Although Vietnamese (unlike Laotian and Cambodian) uses the Roman alphabet, it is an unbelievably difficult langauge for westerners. This is because (like Chinese) it is a tonal language: it has six tones (even the Chinese 'only' have four). This means that a simple 'word' like 'ma' can have six totally different meanings because of the six tones as follows: ma (ghost), mà (but), mấ (mother), mạ (rice seedling), mã (horse), mả (grave).
Simply addressing people in Vietnam is a complicated business because there are seven forms of address for men and seven for women depending on the age of the person being addressed relative to the person doing the addressing. This means that, whereas in the west it is often thought rude to enquire of someone's age, in Vietnam it is perfectly normal because this information is necessary in order to use the correct form of address.
So much else is so different from the West. If Vietnamese people see a funeral, they are pleased because it means that ancestors are going to look after them. On the other hand, a wedding is regarded as bad fortune because it is assumed that the couple will be overly concerned with each other. In the west, we hide graves out of the way in cemeteries, whereas the Vietnamese peasants ensure than their ancestors' remains are with them in the paddy fields where they work everyday. Whereas so many of us in the west want a tan, young Vietnamese (especially women) wear hats and face masks in the open in order not to become dark-skinned like the peasants. In Cambodia, we were told that people there admire the tallness and the pointed noses of westerners.
It is so easy in such a different part of the world to misread the symbolism. For instance, in Luang Prabang in Laos, we saw caged little finches for sale and assumed that this was cynical ploy to extract money from soft-hearted foreigners. In fact, freeing birds is a traditional way of obtaining boun or merit.
Although communist, Vietnam harbours many superstitions. Odd numbers are considered lucky and 9 is the luckiest of all. 126 is a good number because the individual numbers add up to 9.

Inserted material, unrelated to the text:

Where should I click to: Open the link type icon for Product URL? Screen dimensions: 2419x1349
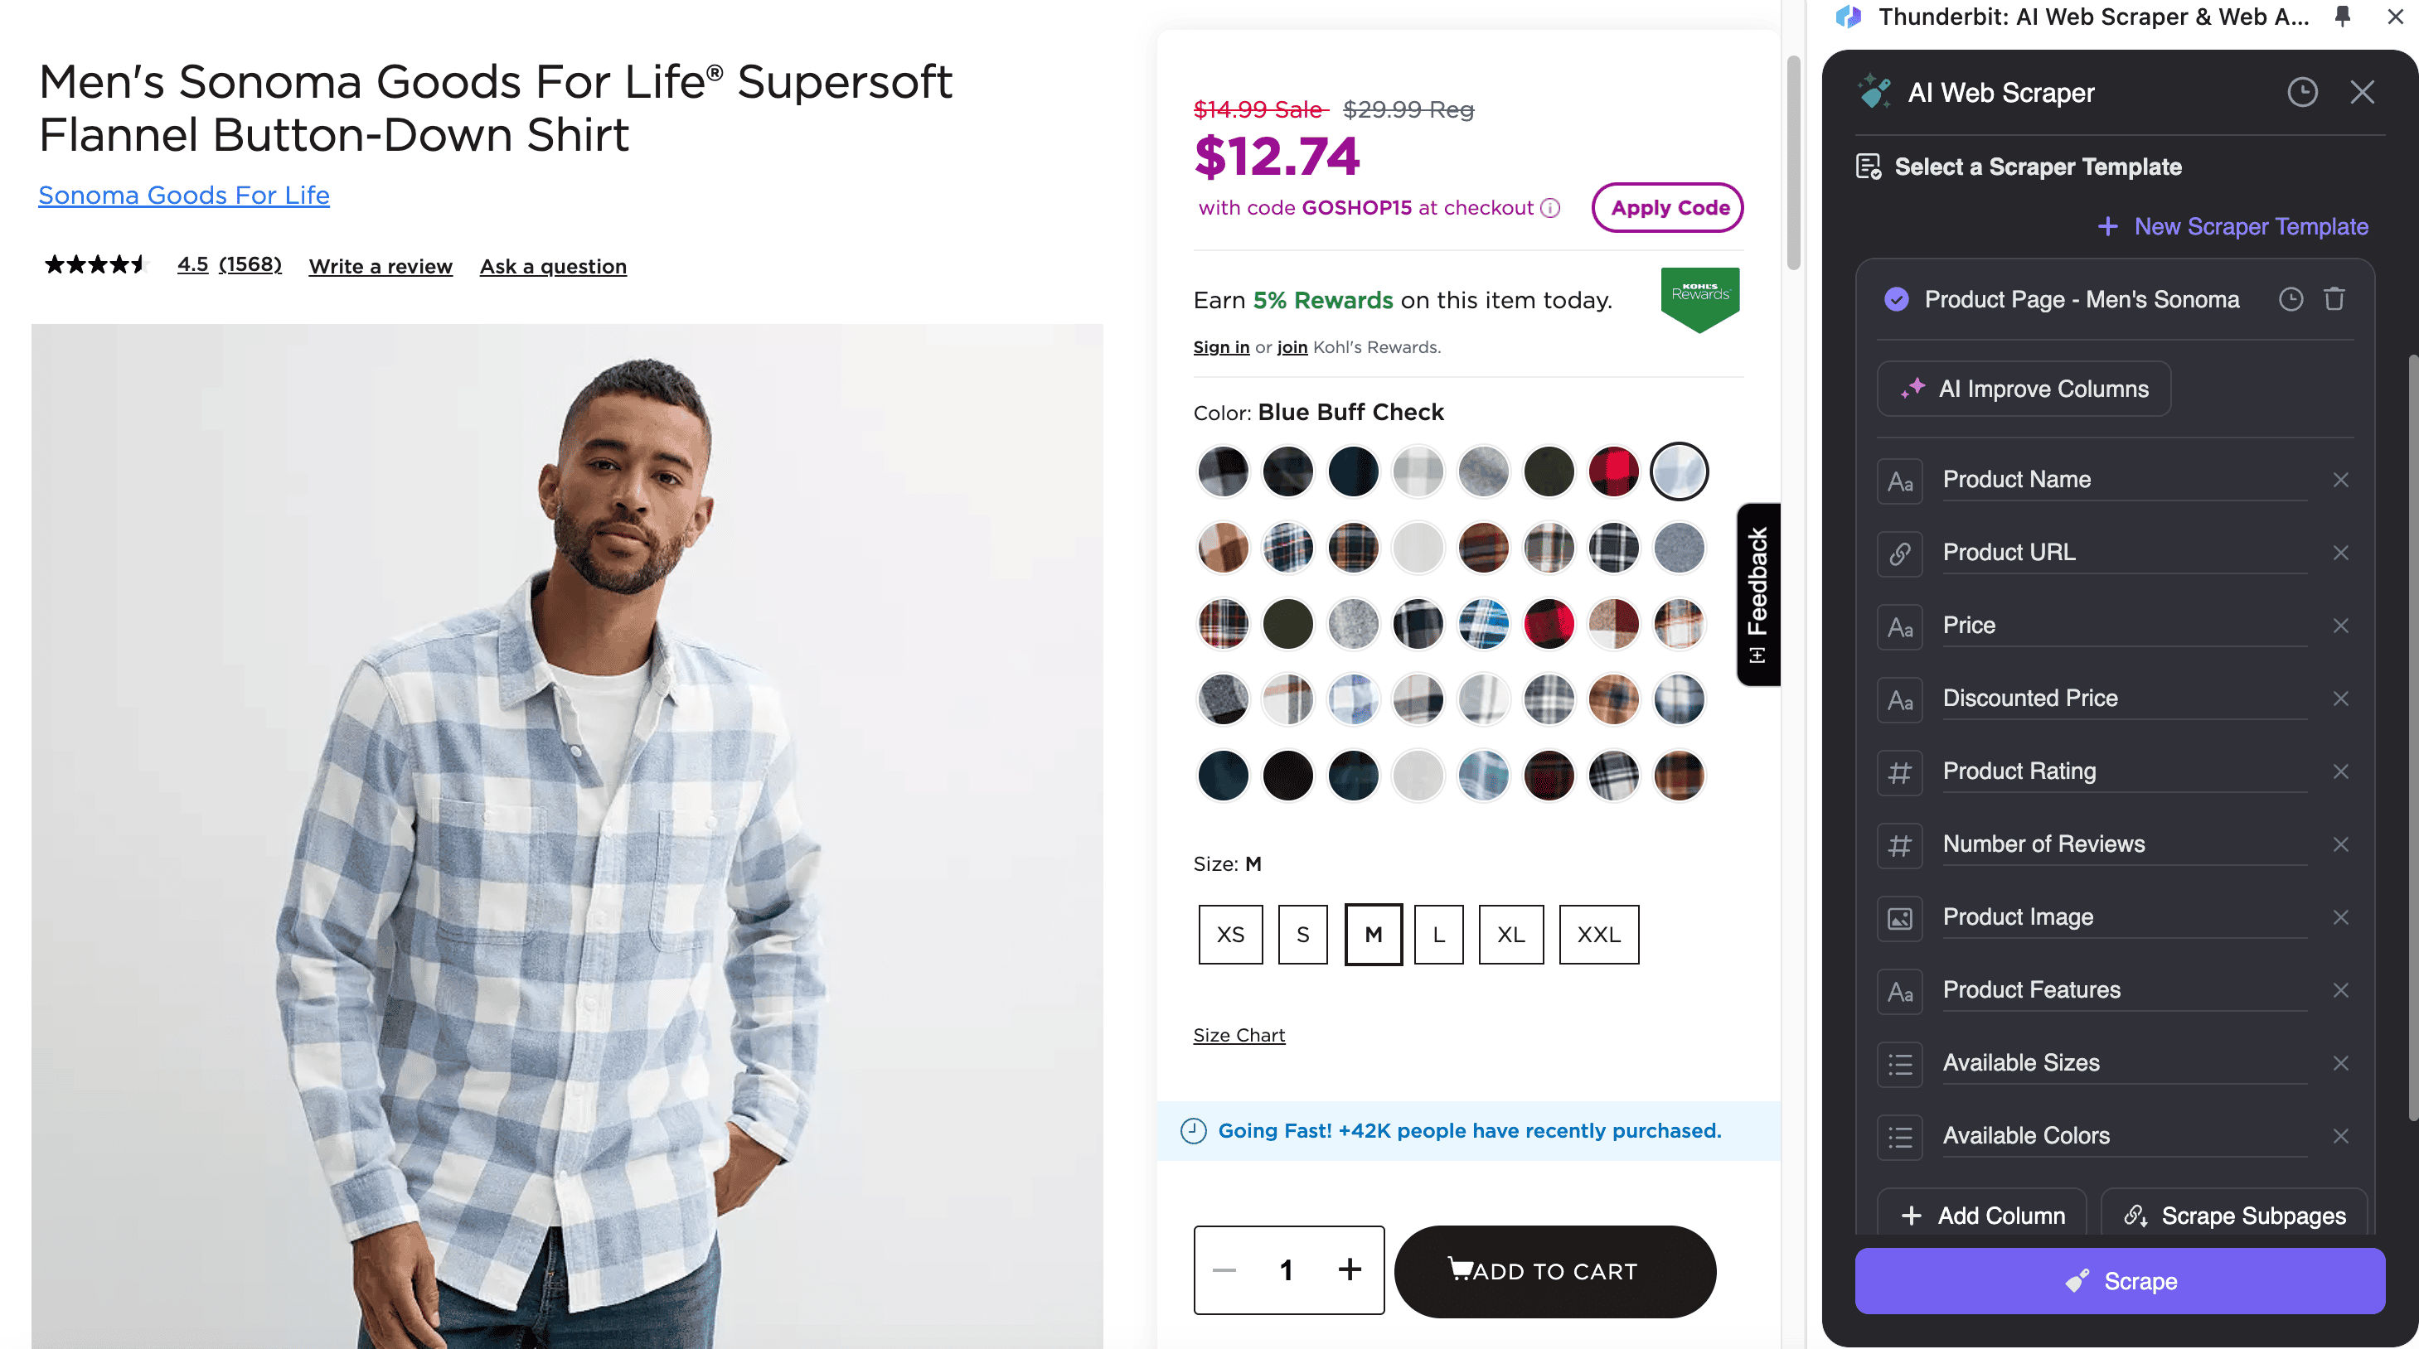pos(1900,553)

In Vietnam, Laos and Cambodia, communist parties have been powerful influences for change, both creative and destructive. Vietnam remains an overtly communist nation with hammer and sickle flags evident everywhere, propaganda posters all over the place, and 3 million members of the Party (they are called "Dang vien"). Each house has a passport, each person has an identity card, internal travel is controlled, and external travel very limited. As a result of the Vietnam war, Vietnam is perceived in the west as the David to the USA's Goliath but, in the region today, Vietnam is a major power and still exerts considerable infuence (often resented locally) in Laos and Cambodia (where hostility to neighbouring Thailand is at least as strong).
Absolutely everywhere one goes in Indochina, people - frequently very young children - want to sell you something, usually for one dollar, or to beg money from you, again in the first instance one dollar. America may have well and truly lost the Vietnam and related wars, but economicaly its dollar is dominant.
The basic facts of this wonderful holiday: 4 countries, 6 guides, 8 hotels, 12 flights, 856 photographs (using a new digital camera). So a really active and busy two and a half weeks but utterly fascinating with so many wonderful images and memories.
In each of the cases of Vietnam, Laos & Cambodia, a visa is required for entry and a departure tax is levied on leaving (a whopping $25 in the case of Cambodia). A decade ago, tourism was virtually unknown in these three countries; in another decade, the experience will be so different as the number of tourists explodes and these countries increasingly adopt western characteristics. It was a great time to visit such breathtaking locations.